Opinión

Las dos crisis

Por Cynthia Cienfuegos

Gestora Cultural

Las dos crisisFoto: Noticias SER

En Perú hay dos crisis. Una es la que vemos en las calles desde diciembre de 2022, a raíz del fallido golpe de estado de Pedro Castillo y su posterior captura. Son protestas y demandas sociales que reflejan el hartazgo de la población hacia una clase política que ha institucionalizado la corrupción, la impunidad y ha elegido proteger sus intereses por encima del bienestar y los sentires del pueblo. Las medidas autoritarias y la pésima gestión del conflicto han dado lugar a un gobierno de represión y abuso desmedido que le ha costado al Perú – hasta la fecha – más de cincuenta compatriotas muertos, entre ellos menores de edad, campesinos, agricultores, estudiantes, un efectivo policial y trabajadores, en su mayoría, del sur del país. Después de más de cuarenta días de iniciadas las protestas, las cuales han ido escalando en violencia y radicalización, el gobierno se ha quedado sin legitimidad ya que no ha asumido ninguna responsabilidad política por las vidas perdidas, mientras los congresistas han dejado expuestas sus intenciones de aferrarse a su cargo, aunque solo gocen del 9% de aprobación, según la última encuesta realizada por el IEP. Esto, sumado a la criminalización de la protesta y a la campaña del terruqueo contra los manifestantes, han exacerbado el dolor y la indignación ciudadana en las regiones, que hoy exigen la renuncia de Dina Boluarte, el cierre del congreso, el adelanto de elecciones en un plazo inmediato (2023) y – cobrando cada vez más fuerza – una nueva Constitución, a través de una Asamblea Constituyente.
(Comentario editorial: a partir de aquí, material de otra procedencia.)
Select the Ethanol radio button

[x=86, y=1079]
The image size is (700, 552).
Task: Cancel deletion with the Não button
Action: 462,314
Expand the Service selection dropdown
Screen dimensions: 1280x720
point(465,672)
Pero hay otra crisis. Una histórica y estructural que se ha ido alimentando de décadas de desigualdad, exclusión y olvido hacia las comunidades campesinas, indígenas, rurales que son las más empobrecidas del país. Son ellas las que hoy salen a protestar y que han encontrado en las calles un espacio de reivindicación de sus derechos individuales y colectivos, de su integridad y de su identidad cultural. La crisis expresa la eterna división entre la élite y la clase política limeña, y las regiones. También muestra el racismo, la discriminación y los discursos de odio normalizados y ejercidos desde los espacios de poder, desde las instituciones y desde los medios de comunicación. A esto se suman las reacciones y los silencios ante las más de cincuenta muertes que viene dejando esta jornada de violencia, evidenciando – una vez más – que el dolor ante la pérdida de un peruano y de una peruana depende de quién sea la víctima y de su lugar de procedencia. Y finalmente es la polarización ciudadana que no nos permite comprendernos en la diversidad, generar consensos y tener una lectura más amplia de las realidades que atravesamos. Hoy se ve con claridad la fractura social que no hemos sabido abordar y mucho menos reparar en más de doscientos años de vida republicana. La violencia que hoy vivimos también es cultural. También es racista. La salida a la crisis y la reparación política, social y emocional como país será un camino largo y complejo.

Según el informe Análisis del discurso político y mensajes polarizadores en redes sociales, realizado por Transparencia, Ama Llulla y EMonitor+, en el marco del estallido social (2023), de un total de 14,456 publicaciones revisadas, pertenecientes a cuentas de carácter público, 34 contienen discursos de odio y contenidos violentos hacia los manifestantes. Asimismo, el informe muestra también que la afiliación ideológica y la ascendencia racial son dos de los principales motivos de los discursos de odio y de los niveles de toxicidad en las publicaciones consultadas.

Se ha apelado al diálogo y a tender puentes entre el gobierno y la ciudadanía como una solución urgente al problema. Sin embargo, es el diálogo entre ciudadanos el que debemos promover y priorizar también. Hoy nuestra democracia ni siquiera es débil. Está rota. Agrietada. Resquebrajada. Sin embargo, una sociedad que se hace llamar defensora de la misma debe mantener, aún en las diversidades y diferencias políticas, un consenso mínimo donde se proteja y respete la vida y los derechos fundamentales de todos y todas, donde se condene la violencia y la represión venga del lado que venga, y donde se reconozcan (aunque no se compartan) las demandas y luchas legítimas de los actores sociales en los distintos territorios.

La salida al estallido social contemplará medidas y decisiones de urgencia. Pero la solución al problema de fondo es de larguísimo aliento. Más importante que cualquier reforma y que cualquier gesto político de corto plazo, repensarnos y reconciliarnos como sociedad es quizá el paso más importante para comprendernos, reconocernos e iniciar un camino consensuado hacia la recomposición de nuestra democracia y gobernabilidad.